Publié le 27 mai 2019 sur le site Ma petite bibliothèque rouge.

Les écrits d’Eugène Varlin

Varlin, membre de l’Internationale ; Varlin, martyr de la Commune. On croise souvent son nom mais sans jamais vraiment le connaître. Et pour cause, il n’a pas laissé d’écrit, si ce n’est quelques articles de journaux, lettres ou placards de la Commune. Michèle Audin s’est donc attachée à rassembler ces différentes sources pour nous fournir un portrait précis du personnage, dans Eugène Varlin, ouvrier relieur 1839-1871, publié aux éditions Libertalia en mars 2019.

« On a bien fusillé Varlin, Flourens, Duval, Millière, Ferré, Rigault, Tony Moilin, gavé le cimetière. »

Les paroles de la chanson Elle n’est pas morte ! résonnent souvent quand on entend le nom d’Eugène Varlin.
Le jeune homme, né en Seine-et-Marne, a commencé à travailler comme ouvrier relieur à Paris. Il s’est alors impliqué dans une société de secours mutuel avant de s’engager pleinement dans l’Association internationale des travailleurs. Il soutenait ainsi les différentes grèves qui fleurissaient à la fin du Second Empire.
Il participa à la garde nationale, au moment du siège de Paris de 1870, en défendant la participation de l’Internationale à son comité central. C’est assez naturellement qu’il s’est engagé pour la Commune, en mars 1871, et en a été élu dans le VIe arrondissement de Paris.
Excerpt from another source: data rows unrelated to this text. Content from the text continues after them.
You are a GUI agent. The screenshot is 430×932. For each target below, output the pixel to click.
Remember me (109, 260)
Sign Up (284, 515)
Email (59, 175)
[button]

Mais, au moment de la Semaine sanglante, il est reconnu par un prêtre et traîné à Montmartre où il meurt fusillé par les balles versaillaises.
Pourtant, ce livre ne cherche pas à représenter le martyr tombant au combat. Il représente bien un Varlin vivant, actif dans ses différents combats, du Syndicat des relieurs à la création de l’Internationale pour finir comme membre de la Commune.
Ce livre n’est pas non plus une biographie du personnage. Il y en a d’autres sur le sujet : celle de Michel Cordillot, qui date de 2016, ou celle, plus récente, que Jacques Rougerie, historien de la Commune, vient de publier aux éditions du Détour.
Pourtant, l’écrivaine (et mathématicienne !) ne s’efface pas complètement derrière ce personnage qu’elle affectionne. Son écriture permet de lier et de contextualiser les différentes archives entre elles.
Car ce n’est pas un texte qui est toujours facile à lire. On navigue entre des correspondances incomplètes, des notes administratives et des comptes rendus de réunions. La parole de l’écrivaine est donc nécessaire pour garder le fil de l’histoire.
Cela permet de mettre en relief les différents combats de l’ouvrier-relieur. Mais le revers de la médaille est que sa personnalité, sa personne privée, s’efface parfois devant le personnage public.
À plusieurs reprises, Michèle Audin regrette que l’on n’ait aucune lettre d’amour dans ce livre. On en vient à regretter la dispersion voire la disparition des archives qui ne nous permettent pas de mieux connaître cet ouvrier dont la vie s’est arrêtée trop tôt.
Il est en effet difficile d’approcher vraiment la personnalité de Varlin à travers ces documents, parfois froids et sans âme. Pourtant, ce livre y arrive par moments, quand il met en lumière les relations qui l’unissait au reste de sa famille par exemple. Mais ces quelques moments restent rares.
On aperçoit surtout ses convictions et ses combats. Et avec eux, on entrevoit les débats qui ont pu animer le syndicat des relieurs, l’Internationale ou encore les élus de la Commune.
C’est donc un genre original que nous livre là Michèle Audin, à mi-chemin entre l’anthologie et la biographie. À défaut de souvenirs écrits de sa main propre, ce livre nous permet d’approcher ce personnage par ses propres mots, ceux d’un ouvrier devenu élu de Paris.
Ce livre est plus une anthologie des textes connus écrits de la main de Varlin. Michèle Audin a fait ici un formidable travail de recherche sur ces différentes sources, un peu à la manière de ce qu’elle fait sur son blog Ma Commune de Paris. Son travail a notamment permis d’identifier de nouvelles photographies du futur communard, au milieu de membres de l’Association internationale des travailleurs.